I bought mine at Sears, and we had to pick it up from there. I know you would have it delivered to your house, but just a warning: the box is VERY heavy! Trying to get it out of the truck was a bear! Just something to keep in mind. I didn't order mine online, but it did come in a box, and it comes pretty much assembled (at least ours did). I think all we had to do was attach the handle, put on the chute, and maybe something else.


----------



## sscotsman (Dec 8, 2010)

"saving" that $136 could end up being false economy..
first, how confidant are you that you can successfully put the machine together yourself? and get it all properly adjusted?

If you are very mechanically inclined, restored your '57 Chevy from the ground-up, or something like that, then putting a snowblower together yourself could be a no-brainer..

on the other hand, if you have little experience in such things, paying the "extra" $136 from the dealer, to get a machine assembled, adjusted, ready to run, and have someone to talk to if you need further help, could be money very well spent..

Scot


----------



## Blue Hill (Mar 31, 2013)

The only thing I would be concerned about (and I'm a worrier) would be if there's something not right or missing parts etc. good to be able to talk to someone in person, rather than a voice on the phone 2000 miles away.
There's also the support your local dealer/community angle which may, or may not be a factor depending upon where you live. I'm pretty rural, so I try to do that if it's reasonable. I do have limits though.
JMHO.


----------



## fishrman (Oct 19, 2013)

Ya, kind of my thoughts too on all counts. I have heard that it isn't that big of deal putting one together as it is basically the handlebars and chute.
Never did a ground up restoration on anything but I did stay in a Motel 6 once! 
It would be a little different if I had an Ariens dealer right here in town but the closest is about 50 miles away.
The location I was looking at currently has free lift gate shipping service. Most of them charge 50.00 for that. No problem getting it off the truck with that kind of service but I am kind of guessing by the time I get it strapped to a dolly and into my garage to get put together and the normal goes wrong, like I break a bolt or who knows what, I may be money ahead in buying from the guy 50 miles from me. Want to get this done before Nov. 15th either way as they have the incentive of the extra 2 years warranty until then. I will call around to a couple other dealers and see what I can get done price wise before pulling the trigger, I guess.


----------



## Engraver1 (Oct 10, 2013)

To throw some snow into the fan so to speak-- I just bought a 26" Cub Cadet 3-stage, paid $988 (sale price) delivered by Snowblowers direct. I realize MTD makes it, but they also made my 18 year old 5/22 that still works just fine. I can't find any cheese anywhere on this thing save for the color! It's stout, well balanced, moves and turns much easier than my smaller 5/22, neither hand has to move more than 8" sideways to adjust the chute or change speeds, and the 357cc motor is loud & proud... I can hardly wait for a snowstorm! Of course, the weather turned perfect and has been ever since it showed up 2 weeks ago...

### DIRECTION A
List the usernames that appear in the post headers of the snowblower thread.
The snowblower thread and the entries have no connection to each other.

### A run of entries
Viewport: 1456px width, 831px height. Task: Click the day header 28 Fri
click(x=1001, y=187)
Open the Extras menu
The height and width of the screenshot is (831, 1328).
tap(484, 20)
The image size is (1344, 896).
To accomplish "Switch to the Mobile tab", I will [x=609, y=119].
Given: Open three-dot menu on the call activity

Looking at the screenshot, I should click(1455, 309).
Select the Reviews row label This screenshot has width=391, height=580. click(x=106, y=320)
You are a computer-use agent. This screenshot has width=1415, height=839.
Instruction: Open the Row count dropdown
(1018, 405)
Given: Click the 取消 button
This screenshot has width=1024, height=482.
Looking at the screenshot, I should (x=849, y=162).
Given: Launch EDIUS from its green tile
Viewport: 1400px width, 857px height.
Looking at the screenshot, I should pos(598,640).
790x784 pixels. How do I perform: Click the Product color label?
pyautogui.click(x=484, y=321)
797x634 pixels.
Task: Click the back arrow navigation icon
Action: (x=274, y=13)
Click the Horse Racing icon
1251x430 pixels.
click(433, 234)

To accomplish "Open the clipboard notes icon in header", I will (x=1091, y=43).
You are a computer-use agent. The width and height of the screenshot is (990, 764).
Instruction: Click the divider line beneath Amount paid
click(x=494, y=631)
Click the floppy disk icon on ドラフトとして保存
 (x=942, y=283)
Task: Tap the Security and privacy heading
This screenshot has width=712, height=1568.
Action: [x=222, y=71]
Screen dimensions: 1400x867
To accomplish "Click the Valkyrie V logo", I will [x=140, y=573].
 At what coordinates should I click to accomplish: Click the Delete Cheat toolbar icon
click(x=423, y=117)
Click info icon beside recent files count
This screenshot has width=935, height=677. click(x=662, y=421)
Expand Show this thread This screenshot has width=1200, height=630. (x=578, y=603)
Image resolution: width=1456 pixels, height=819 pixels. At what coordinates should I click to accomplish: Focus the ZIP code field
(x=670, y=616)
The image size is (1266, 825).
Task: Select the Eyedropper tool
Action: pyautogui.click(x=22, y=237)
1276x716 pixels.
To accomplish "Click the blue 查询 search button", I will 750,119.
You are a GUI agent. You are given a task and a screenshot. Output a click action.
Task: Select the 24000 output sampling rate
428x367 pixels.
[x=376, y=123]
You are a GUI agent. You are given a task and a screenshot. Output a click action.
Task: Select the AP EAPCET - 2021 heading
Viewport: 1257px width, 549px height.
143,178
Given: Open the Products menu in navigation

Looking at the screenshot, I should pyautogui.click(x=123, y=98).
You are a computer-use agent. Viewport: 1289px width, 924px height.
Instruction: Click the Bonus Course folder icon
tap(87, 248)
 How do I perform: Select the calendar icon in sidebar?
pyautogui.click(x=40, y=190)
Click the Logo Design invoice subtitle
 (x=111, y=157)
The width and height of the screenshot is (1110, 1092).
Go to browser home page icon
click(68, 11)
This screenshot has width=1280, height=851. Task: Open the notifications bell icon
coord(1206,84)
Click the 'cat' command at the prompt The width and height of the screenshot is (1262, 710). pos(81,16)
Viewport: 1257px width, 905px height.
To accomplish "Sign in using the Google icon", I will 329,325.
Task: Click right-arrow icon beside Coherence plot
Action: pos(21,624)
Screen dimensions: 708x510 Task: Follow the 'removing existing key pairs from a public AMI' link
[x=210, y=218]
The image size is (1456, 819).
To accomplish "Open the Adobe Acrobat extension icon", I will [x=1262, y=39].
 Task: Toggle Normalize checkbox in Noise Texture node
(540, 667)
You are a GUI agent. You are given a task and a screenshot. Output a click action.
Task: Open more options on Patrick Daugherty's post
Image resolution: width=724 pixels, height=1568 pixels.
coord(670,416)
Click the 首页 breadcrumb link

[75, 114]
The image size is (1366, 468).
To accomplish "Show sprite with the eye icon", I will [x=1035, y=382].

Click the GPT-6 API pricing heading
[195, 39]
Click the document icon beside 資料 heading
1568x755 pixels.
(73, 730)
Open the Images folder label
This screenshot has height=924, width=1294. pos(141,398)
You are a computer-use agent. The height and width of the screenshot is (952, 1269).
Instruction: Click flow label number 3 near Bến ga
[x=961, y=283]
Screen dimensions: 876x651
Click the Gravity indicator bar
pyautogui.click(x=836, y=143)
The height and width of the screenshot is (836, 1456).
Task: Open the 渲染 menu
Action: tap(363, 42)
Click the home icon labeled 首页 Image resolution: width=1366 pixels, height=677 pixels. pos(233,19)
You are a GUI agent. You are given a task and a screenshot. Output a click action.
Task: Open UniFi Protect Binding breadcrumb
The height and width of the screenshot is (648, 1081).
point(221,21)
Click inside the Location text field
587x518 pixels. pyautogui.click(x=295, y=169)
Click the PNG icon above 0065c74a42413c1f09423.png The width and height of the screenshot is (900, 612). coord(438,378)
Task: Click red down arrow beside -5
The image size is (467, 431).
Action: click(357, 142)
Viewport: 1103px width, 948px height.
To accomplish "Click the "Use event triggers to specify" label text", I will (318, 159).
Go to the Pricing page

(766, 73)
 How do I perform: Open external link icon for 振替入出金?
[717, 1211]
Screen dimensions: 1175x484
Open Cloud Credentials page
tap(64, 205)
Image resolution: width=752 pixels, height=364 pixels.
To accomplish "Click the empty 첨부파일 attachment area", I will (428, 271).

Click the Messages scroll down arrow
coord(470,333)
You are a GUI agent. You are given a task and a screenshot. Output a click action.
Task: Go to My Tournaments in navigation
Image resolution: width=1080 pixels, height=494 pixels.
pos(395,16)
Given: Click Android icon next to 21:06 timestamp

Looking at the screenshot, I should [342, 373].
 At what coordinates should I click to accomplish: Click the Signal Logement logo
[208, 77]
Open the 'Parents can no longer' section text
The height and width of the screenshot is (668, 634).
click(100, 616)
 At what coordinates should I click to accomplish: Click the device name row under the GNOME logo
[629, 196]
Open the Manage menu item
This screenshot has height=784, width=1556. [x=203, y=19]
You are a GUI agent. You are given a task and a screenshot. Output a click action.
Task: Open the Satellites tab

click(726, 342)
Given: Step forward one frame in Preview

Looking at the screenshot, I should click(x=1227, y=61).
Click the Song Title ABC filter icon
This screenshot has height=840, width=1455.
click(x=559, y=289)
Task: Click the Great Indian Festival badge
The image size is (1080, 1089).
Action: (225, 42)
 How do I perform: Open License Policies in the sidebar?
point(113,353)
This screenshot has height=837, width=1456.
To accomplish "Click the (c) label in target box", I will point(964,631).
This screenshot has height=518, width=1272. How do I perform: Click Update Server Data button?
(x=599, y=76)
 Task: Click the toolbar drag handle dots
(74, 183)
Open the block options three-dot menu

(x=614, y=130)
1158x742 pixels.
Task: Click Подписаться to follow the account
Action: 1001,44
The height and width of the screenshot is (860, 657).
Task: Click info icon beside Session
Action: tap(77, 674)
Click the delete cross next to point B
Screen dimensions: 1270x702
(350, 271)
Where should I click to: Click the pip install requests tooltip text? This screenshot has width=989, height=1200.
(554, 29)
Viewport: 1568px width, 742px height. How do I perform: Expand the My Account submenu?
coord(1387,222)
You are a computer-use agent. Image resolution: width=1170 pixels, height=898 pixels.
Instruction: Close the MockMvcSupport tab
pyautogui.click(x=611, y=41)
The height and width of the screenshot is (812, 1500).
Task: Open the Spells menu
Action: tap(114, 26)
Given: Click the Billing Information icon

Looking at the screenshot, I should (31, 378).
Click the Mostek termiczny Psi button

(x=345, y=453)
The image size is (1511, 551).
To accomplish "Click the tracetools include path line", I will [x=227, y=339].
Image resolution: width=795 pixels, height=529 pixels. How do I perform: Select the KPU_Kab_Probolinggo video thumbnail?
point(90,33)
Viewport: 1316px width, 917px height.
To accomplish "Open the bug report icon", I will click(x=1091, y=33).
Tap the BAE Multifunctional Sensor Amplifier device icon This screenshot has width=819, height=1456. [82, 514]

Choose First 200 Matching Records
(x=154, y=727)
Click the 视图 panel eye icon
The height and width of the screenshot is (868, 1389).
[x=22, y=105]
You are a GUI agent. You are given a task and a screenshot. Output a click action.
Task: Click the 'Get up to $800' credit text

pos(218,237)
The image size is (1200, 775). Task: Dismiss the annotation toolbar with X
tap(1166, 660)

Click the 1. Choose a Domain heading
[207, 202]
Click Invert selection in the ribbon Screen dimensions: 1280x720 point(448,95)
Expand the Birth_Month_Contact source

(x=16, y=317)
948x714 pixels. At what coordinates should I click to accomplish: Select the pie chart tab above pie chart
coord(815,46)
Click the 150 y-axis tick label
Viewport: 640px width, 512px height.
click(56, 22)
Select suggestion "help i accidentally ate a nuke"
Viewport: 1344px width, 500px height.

### DIRECTION B
Rename "Viewport" to "Display" in the stretch of entries from the line containing "Open the block options three-dot menu" through the line containing "Click Invert selection", and give back only that stretch with nothing else changed.

### TASK RESULT A
sscotsman, Blue Hill, fishrman, Engraver1

### TASK RESULT B
Open the block options three-dot menu

(x=614, y=130)
1158x742 pixels.
Task: Click Подписаться to follow the account
Action: 1001,44
The height and width of the screenshot is (860, 657).
Task: Click info icon beside Session
Action: tap(77, 674)
Click the delete cross next to point B
Screen dimensions: 1270x702
(350, 271)
Where should I click to: Click the pip install requests tooltip text? This screenshot has width=989, height=1200.
(554, 29)
Display: 1568px width, 742px height. How do I perform: Expand the My Account submenu?
coord(1387,222)
You are a computer-use agent. Image resolution: width=1170 pixels, height=898 pixels.
Instruction: Close the MockMvcSupport tab
pyautogui.click(x=611, y=41)
The height and width of the screenshot is (812, 1500).
Task: Open the Spells menu
Action: tap(114, 26)
Given: Click the Billing Information icon

Looking at the screenshot, I should (31, 378).
Click the Mostek termiczny Psi button

(x=345, y=453)
The image size is (1511, 551).
To accomplish "Click the tracetools include path line", I will [x=227, y=339].
Image resolution: width=795 pixels, height=529 pixels. How do I perform: Select the KPU_Kab_Probolinggo video thumbnail?
point(90,33)
Display: 1316px width, 917px height.
To accomplish "Open the bug report icon", I will click(x=1091, y=33).
Tap the BAE Multifunctional Sensor Amplifier device icon This screenshot has width=819, height=1456. [82, 514]

Choose First 200 Matching Records
(x=154, y=727)
Click the 视图 panel eye icon
The height and width of the screenshot is (868, 1389).
[x=22, y=105]
You are a GUI agent. You are given a task and a screenshot. Output a click action.
Task: Click the 'Get up to $800' credit text

pos(218,237)
The image size is (1200, 775). Task: Dismiss the annotation toolbar with X
tap(1166, 660)

Click the 1. Choose a Domain heading
[207, 202]
Click Invert selection in the ribbon Screen dimensions: 1280x720 point(448,95)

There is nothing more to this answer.